On l'aura compris, nous sommes dans une satire sociale qui ne s'embarrasse pas de sous-entendus : dans un monde régit par l'argent, putains, flics, crapules et chrétiens ont la même âme s'ils n'ont pas les mêmes manières. À la veille d'être pendu, Machie s'adresse au public : « Qu'est-ce qu'un passe-partout, comparé à une action de société anonyme ? Qu'est-ce que le cambriolage d'une banque, comparé à la fondation d'une banque ? » Le bourgeois de la salle, venu se détendre, se retrouve face à sa conscience. C'est lui la Reine qui verrait son Couronnement gâché par une foule de miséreux. Avec une telle liberté d'expression, une conscience politique sans illusions, on ne s'étonnera pas de voir Brecht quitter l'Allemagne le 28 février 1933, le lendemain de l'incendie du Reichstag...

Le succès extraordinaire de l'opéra (dès 1932, le texte est traduit dans dix-huit langues), Weill l'explique par un public mélomane qui semblait attendre un renouveau du théâtre musical et à qui cette nouvelle forme plut, tout en touchant un nouveau cercle d'auditeurs moins familier de l'opérette et de l'opéra. La grande simplification musicale, les références au jazz, à Gershwin, les rengaines facilement mémorisables s'inscrivent dans la volonté de retrouver une forme primitive de l'opéra, c'est-à-dire, celui avec dialogues, tels que Die Zauberflöte ou Der Freischütz. Dirigeant l'Ensemble Instrumental de l'Atelier Lyrique de Tourcoing – soit neuf musiciens –, Jean-Claude Malgoire délaisse sans problème le répertoire baroque. Au contraire, son expérience dans ce domaine se fait sentir par moments, apportant une couleur d'orchestre adaptée à la surcharge et la complexité de la trame. Par une passerelle de jeu surplombant la fosse, par des comédiens apostrophant le chef, on retrouve la proximité qu'avait l'orchestre à la création, lorsqu'il était sur les planches.
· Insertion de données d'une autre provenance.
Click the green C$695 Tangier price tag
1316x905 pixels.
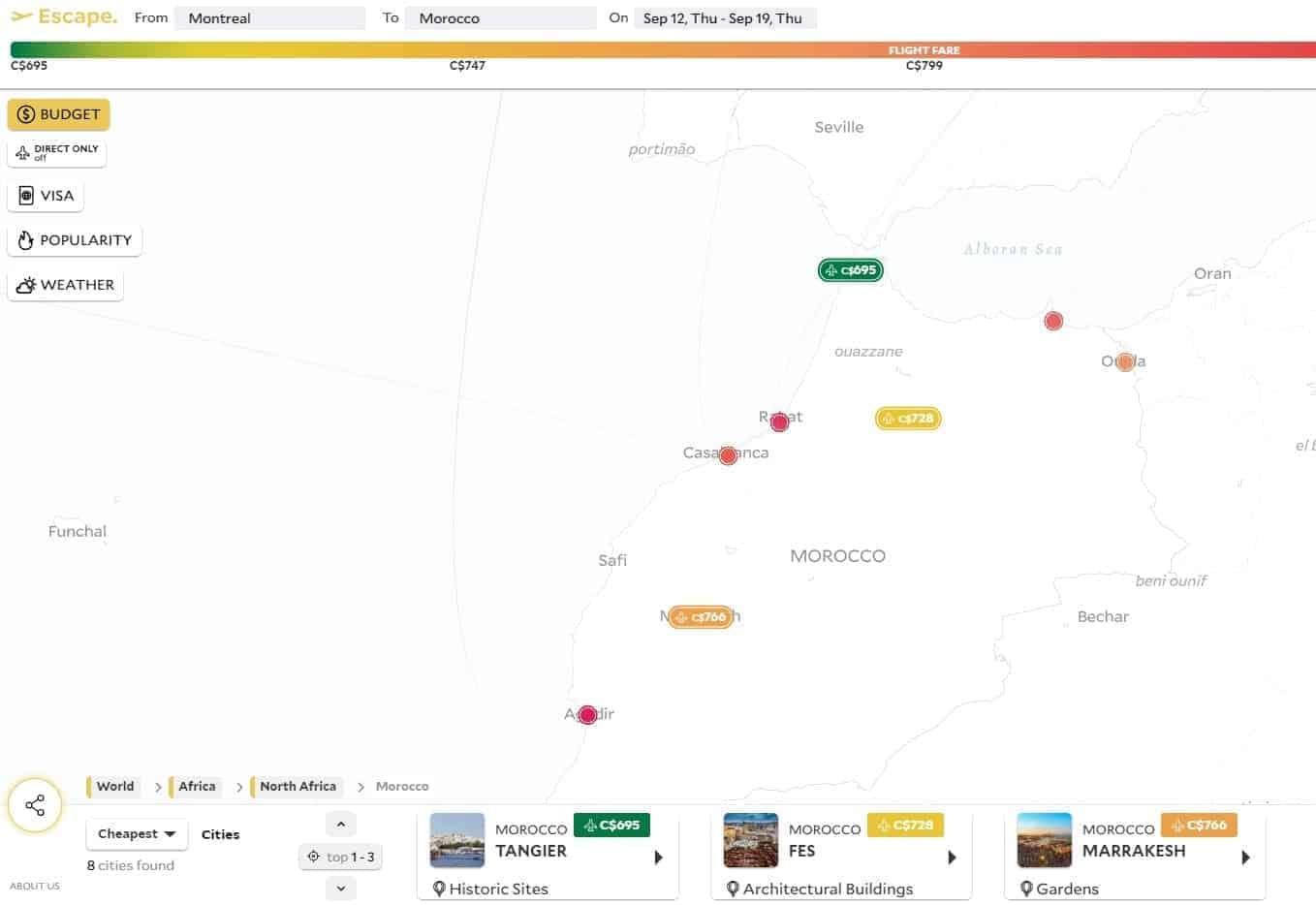tap(850, 270)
La mise en scène de Christian Schiaretti, belle et efficace, met en valeur les univers de Peachum, Mackie et Brown, structurés mais perméables ; les femmes principalement vont de l'un à l'autre, jouets des hommes. La direction d'acteurs est sans faille, même si, vu la spécificité de ce théâtre chanté, chacun brille plus soit par son jeu, soit par sa voix. Charlie Nelson (Peachum) est un salaud drôle et attachant : on se demande si son utilisation cynique des paroles bibliques n'est pas l'évolution d'un idéalisme déçu. Nada Strancar (Celi Peachum), usant d'une voix grave à faire trembler les cintres, mène la vie dure à Marie-Sophie Ferdane (Polly Peachum), jeune femme amoureuse et têtue, qui a chanté d'une petite voix aiguë de gamine l'air de Jenny-des-Pirates, un des moments les plus émouvants du spectacle. Wladimir Yordanoff (Macheath) incarne un personnage sombre et inquiétant, foncièrement égocentrique, mais pas forcément condamnable. Ariane Dubillard (Lucy Brown), avec une vraie voix lyrique, s'en sort merveilleusement dans les passages de désespoir händélien tourné en dérision. Dernier personnage important, Guesh Patti (Jenny-des-Lupanars) reprend le rôle créé par Lotte Lenya. Pour qui connaît son travail de chanteuse (cinq albums sans concessions artistique et politique), on ne s'étonne pas de la retrouver chez Brecht. Son personnage, sans vulgarité, sans caricature, laisse l'impression amère d'une fille commune, peut-être artiste jadis, qui est entrée au bordel moins par amour que pour calmer sa faim.

Si le succès continue d'accompagner cette œuvre, c'est aussi grâce à des spectacles d'une telle qualité.